• Task goal:
Of the material below, only the lines from the line containing "Given: Expand the ribbon with the chevron" down to the line containing "The width and" belong in the answer, written out exactly.
═══ Given records
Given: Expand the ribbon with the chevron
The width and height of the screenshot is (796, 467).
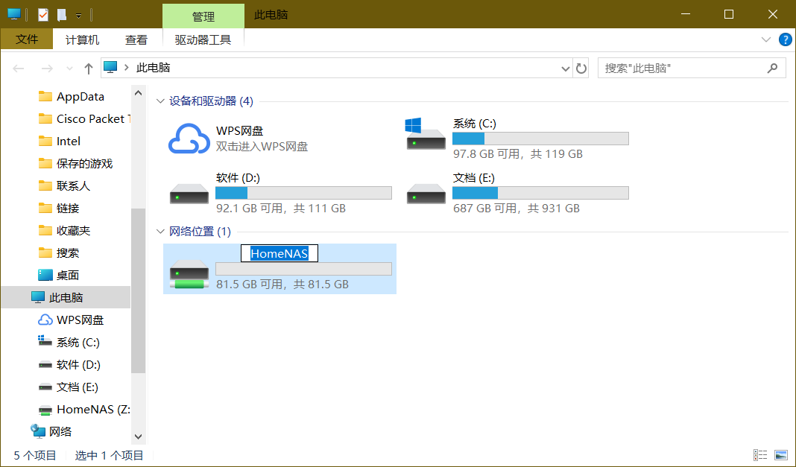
══════
═══ Given records
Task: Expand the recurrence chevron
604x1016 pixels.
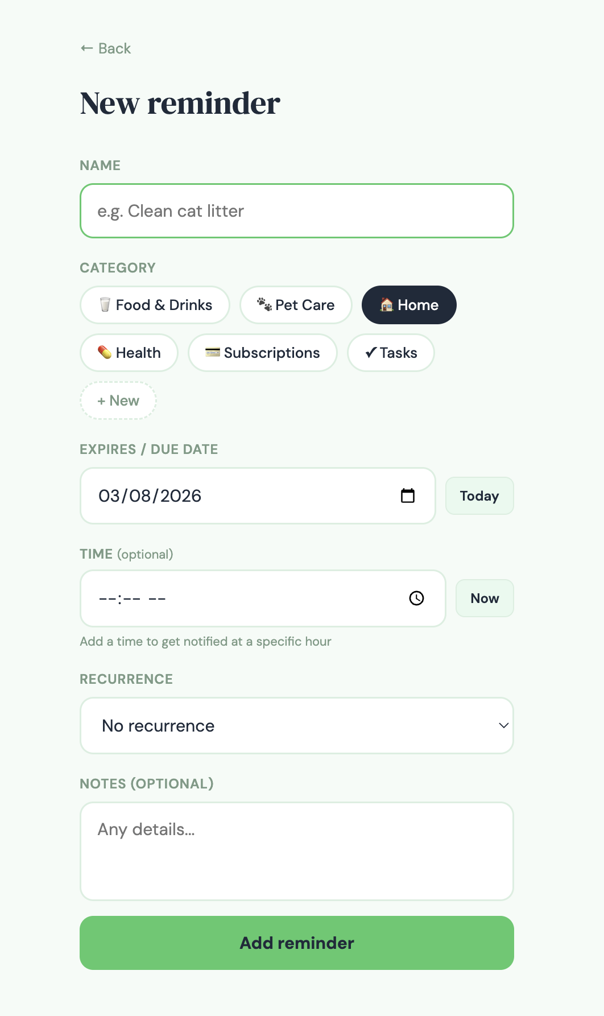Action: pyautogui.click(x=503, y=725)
══════
═══ Given records
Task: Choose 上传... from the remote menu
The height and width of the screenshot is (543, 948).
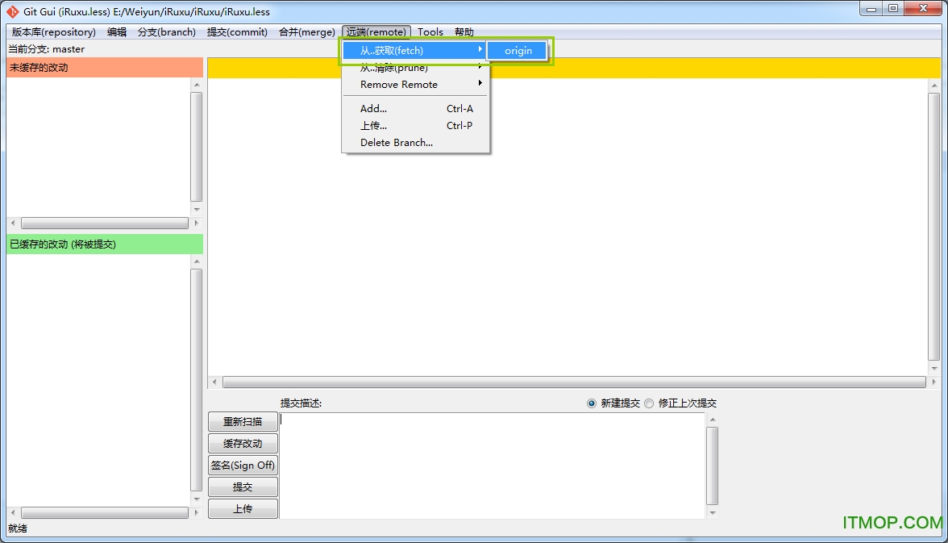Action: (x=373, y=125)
══════
• Problem solution:
Given: Expand the ribbon with the chevron
The width and height of the screenshot is (796, 467).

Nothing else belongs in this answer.